(Element and text position data)
——————————
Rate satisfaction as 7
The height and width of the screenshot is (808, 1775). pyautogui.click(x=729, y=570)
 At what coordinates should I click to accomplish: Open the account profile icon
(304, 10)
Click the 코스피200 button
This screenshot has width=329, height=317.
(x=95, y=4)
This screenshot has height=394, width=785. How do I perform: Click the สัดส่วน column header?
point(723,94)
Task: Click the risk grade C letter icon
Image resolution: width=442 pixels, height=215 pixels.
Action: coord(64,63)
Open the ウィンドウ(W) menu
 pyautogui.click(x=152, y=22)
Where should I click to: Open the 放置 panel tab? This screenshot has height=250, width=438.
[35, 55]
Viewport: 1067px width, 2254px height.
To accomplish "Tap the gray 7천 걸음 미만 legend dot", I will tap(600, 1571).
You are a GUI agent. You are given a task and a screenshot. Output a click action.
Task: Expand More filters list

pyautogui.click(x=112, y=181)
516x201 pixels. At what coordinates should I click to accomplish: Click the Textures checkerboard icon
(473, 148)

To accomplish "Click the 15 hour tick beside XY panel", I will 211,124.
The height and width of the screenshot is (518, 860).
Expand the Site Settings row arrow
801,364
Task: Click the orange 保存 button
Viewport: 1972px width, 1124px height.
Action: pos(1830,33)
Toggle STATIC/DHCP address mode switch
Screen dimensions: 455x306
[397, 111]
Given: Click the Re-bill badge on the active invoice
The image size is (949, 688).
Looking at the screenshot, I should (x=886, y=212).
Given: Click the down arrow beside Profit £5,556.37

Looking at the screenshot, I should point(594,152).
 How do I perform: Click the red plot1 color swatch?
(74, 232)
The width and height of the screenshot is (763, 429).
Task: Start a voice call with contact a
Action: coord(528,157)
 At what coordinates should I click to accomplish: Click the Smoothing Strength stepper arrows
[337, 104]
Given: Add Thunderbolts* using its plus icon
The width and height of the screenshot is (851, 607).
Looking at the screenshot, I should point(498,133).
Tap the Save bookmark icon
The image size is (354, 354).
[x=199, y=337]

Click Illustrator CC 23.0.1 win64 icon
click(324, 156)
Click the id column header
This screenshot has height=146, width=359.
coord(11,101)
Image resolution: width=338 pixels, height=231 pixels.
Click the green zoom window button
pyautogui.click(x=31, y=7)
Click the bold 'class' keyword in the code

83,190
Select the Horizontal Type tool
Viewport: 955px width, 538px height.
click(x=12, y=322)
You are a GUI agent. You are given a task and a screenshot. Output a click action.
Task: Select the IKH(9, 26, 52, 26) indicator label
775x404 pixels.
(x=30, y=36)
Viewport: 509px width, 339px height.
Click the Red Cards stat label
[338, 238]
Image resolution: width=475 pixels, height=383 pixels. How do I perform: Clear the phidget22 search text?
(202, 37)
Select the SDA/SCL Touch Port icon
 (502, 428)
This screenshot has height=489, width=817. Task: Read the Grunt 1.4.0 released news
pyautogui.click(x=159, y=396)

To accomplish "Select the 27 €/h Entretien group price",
——————————
Print every one of the entries above again, word for word, with nothing changed.

Rate satisfaction as 7
The height and width of the screenshot is (808, 1775). pyautogui.click(x=729, y=570)
 At what coordinates should I click to accomplish: Open the account profile icon
(304, 10)
Click the 코스피200 button
This screenshot has width=329, height=317.
(x=95, y=4)
This screenshot has height=394, width=785. How do I perform: Click the สัดส่วน column header?
point(723,94)
Task: Click the risk grade C letter icon
Image resolution: width=442 pixels, height=215 pixels.
Action: coord(64,63)
Open the ウィンドウ(W) menu
 pyautogui.click(x=152, y=22)
Where should I click to: Open the 放置 panel tab? This screenshot has height=250, width=438.
[35, 55]
Viewport: 1067px width, 2254px height.
To accomplish "Tap the gray 7천 걸음 미만 legend dot", I will tap(600, 1571).
You are a GUI agent. You are given a task and a screenshot. Output a click action.
Task: Expand More filters list

pyautogui.click(x=112, y=181)
516x201 pixels. At what coordinates should I click to accomplish: Click the Textures checkerboard icon
(473, 148)

To accomplish "Click the 15 hour tick beside XY panel", I will 211,124.
The height and width of the screenshot is (518, 860).
Expand the Site Settings row arrow
801,364
Task: Click the orange 保存 button
Viewport: 1972px width, 1124px height.
Action: pos(1830,33)
Toggle STATIC/DHCP address mode switch
Screen dimensions: 455x306
[397, 111]
Given: Click the Re-bill badge on the active invoice
The image size is (949, 688).
Looking at the screenshot, I should (x=886, y=212).
Given: Click the down arrow beside Profit £5,556.37

Looking at the screenshot, I should point(594,152).
 How do I perform: Click the red plot1 color swatch?
(74, 232)
The width and height of the screenshot is (763, 429).
Task: Start a voice call with contact a
Action: coord(528,157)
 At what coordinates should I click to accomplish: Click the Smoothing Strength stepper arrows
[337, 104]
Given: Add Thunderbolts* using its plus icon
The width and height of the screenshot is (851, 607).
Looking at the screenshot, I should point(498,133).
Tap the Save bookmark icon
The image size is (354, 354).
[x=199, y=337]

Click Illustrator CC 23.0.1 win64 icon
click(324, 156)
Click the id column header
This screenshot has height=146, width=359.
coord(11,101)
Image resolution: width=338 pixels, height=231 pixels.
Click the green zoom window button
pyautogui.click(x=31, y=7)
Click the bold 'class' keyword in the code

83,190
Select the Horizontal Type tool
Viewport: 955px width, 538px height.
click(x=12, y=322)
You are a GUI agent. You are given a task and a screenshot. Output a click action.
Task: Select the IKH(9, 26, 52, 26) indicator label
775x404 pixels.
(x=30, y=36)
Viewport: 509px width, 339px height.
Click the Red Cards stat label
[338, 238]
Image resolution: width=475 pixels, height=383 pixels. How do I perform: Clear the phidget22 search text?
(202, 37)
Select the SDA/SCL Touch Port icon
 (502, 428)
This screenshot has height=489, width=817. Task: Read the Grunt 1.4.0 released news
pyautogui.click(x=159, y=396)

To accomplish "Select the 27 €/h Entretien group price",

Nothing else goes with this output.